Just thought I'd clarify my thesis on current $PDSB trial: New research has made it clear that interferon-y release by T cells in TME is critical for anti-tumor immune response. To achieve this you need to 1. Get T-cells to the tumor and 2. Stimulate T-cell activity at site 1/n

of tumor. Respective readouts for hitting these goalposts are 1. Change in # of T-cells infiltrating tumor post-treatment relative to pre-treatment and 2. Increase in T-cell clonality, or how many T-cells targeting the same antigen proportionally exist at the tumor. $PDSB 2/n

started a trial in June for PDS101+NHS-IL12+Bintrafusp-alpha for advanced HPV malignancies. PDS101, a T-cell stimulating vaccine, generates T-cells that are reactive against HPV antigens, and has already been shown to increase T-cell infiltration of HPV+ tumors as well as 3/n

generate a 60-80% response rate between 1-3 months as a monotherapy. NHS-IL12 is an antibody targeted to necrotic DNA, which is present in tumor cells w/ high apoptotic rates. It has an IL-12 payload, which stimulates T-cells to produce interferon-y. Bintrafusp-alpha 4/n

is an antibody that blocks PDL-1, as well as carries the TGFBR2 extracellular domain, which 'traps' TGFB, a suppressor of CD8+ T-cell activity. Thus in combo, these 3 agents 1. Generate tumor-reactive T-cells that find tumor and 2. Provide signals at the tumor that help 5/n

T-cells to overcome the immunosuppressive environment. Does this strategy actually work? In mice TC-1 model, the triple combo both synergistically generated T-cell occupancy of tumor, as well as clonality of said T-cells.

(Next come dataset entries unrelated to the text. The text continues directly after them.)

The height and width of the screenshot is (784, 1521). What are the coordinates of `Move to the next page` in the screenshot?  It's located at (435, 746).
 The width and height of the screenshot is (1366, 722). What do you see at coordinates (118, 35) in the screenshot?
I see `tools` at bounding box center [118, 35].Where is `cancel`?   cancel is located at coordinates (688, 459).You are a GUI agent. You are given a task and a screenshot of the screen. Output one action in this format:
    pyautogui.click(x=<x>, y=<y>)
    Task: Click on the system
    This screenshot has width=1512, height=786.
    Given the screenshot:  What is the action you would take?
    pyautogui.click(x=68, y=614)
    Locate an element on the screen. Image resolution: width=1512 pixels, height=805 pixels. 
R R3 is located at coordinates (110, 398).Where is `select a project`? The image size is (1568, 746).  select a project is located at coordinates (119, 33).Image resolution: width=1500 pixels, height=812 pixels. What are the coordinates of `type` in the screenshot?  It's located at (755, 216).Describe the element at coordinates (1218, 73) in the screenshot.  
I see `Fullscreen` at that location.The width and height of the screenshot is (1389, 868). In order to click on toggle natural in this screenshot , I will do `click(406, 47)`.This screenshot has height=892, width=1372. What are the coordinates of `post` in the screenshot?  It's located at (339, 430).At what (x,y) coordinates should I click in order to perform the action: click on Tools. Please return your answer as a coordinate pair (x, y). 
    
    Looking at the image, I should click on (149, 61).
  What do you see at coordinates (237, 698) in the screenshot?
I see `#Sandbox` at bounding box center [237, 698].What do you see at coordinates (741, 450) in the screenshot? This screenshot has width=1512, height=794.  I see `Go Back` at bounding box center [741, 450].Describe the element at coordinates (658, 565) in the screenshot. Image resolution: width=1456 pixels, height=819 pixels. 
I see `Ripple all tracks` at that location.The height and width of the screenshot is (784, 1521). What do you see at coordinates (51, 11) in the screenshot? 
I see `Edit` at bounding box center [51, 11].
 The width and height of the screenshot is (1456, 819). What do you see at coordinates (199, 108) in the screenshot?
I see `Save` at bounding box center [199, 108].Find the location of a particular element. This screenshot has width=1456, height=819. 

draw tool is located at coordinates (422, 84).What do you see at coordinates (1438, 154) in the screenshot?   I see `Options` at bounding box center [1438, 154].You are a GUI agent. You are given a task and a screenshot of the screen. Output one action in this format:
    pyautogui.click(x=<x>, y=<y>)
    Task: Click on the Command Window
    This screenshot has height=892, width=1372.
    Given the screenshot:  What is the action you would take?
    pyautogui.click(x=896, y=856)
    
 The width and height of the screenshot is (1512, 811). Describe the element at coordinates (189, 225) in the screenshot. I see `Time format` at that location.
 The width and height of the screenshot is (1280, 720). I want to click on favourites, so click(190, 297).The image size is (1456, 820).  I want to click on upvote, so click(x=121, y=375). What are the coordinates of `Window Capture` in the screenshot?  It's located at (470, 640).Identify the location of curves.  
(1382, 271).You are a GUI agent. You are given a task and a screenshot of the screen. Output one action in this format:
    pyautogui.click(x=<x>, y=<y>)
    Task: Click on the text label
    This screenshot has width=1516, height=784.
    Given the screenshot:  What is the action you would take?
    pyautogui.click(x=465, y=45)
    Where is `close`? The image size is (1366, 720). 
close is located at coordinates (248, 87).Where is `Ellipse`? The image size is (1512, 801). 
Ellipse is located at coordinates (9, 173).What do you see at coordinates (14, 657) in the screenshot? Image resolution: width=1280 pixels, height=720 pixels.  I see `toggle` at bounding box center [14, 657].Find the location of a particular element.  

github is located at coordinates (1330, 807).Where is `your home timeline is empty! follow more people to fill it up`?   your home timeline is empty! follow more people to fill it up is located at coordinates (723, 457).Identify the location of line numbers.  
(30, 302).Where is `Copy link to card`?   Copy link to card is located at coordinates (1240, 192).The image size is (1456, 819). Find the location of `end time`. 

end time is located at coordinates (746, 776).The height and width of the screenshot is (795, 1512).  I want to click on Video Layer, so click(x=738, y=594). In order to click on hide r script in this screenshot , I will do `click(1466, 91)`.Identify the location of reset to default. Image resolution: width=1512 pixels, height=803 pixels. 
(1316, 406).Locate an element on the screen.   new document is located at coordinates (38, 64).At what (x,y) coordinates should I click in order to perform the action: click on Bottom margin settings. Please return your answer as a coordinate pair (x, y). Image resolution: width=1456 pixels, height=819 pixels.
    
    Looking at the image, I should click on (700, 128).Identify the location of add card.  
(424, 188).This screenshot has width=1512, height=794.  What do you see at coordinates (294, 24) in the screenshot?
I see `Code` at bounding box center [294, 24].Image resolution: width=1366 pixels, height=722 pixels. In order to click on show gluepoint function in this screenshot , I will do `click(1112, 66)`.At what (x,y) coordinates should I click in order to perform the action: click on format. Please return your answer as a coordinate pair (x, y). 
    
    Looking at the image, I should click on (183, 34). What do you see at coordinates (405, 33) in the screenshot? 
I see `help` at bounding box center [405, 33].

This means that T-cells are not only getting to tumor 6/n

but also expanding at tumor into clones that are reactive against HPV. This is critical, as it shows that T-cells are overcoming suppression and are highly active. Perhaps not surprisingly, the triple combo showed synergistic reduction of tumor size as well. Furthermore 7/n

NHS-IL12 and Bintrafusp-alpha have shown anti-tumor activity and safety as monotherapies, w/ the latter achieving almost a ~40% ORR in HNSCC which is superior to ~20% ORR achieved by Opdivo alone. While safety could be a concern in combo, NHS-IL12 and PDL1i have already 8/n

shown safety as combo in clinic, and PDS101 generates highly specific anti-HPV T-cells. Basically this combo seems to rationally address limitations of PDL1i by itself, and thus could greatly increase response rates imo if safe. Read-out June 2021, sp irrelevant until then imo.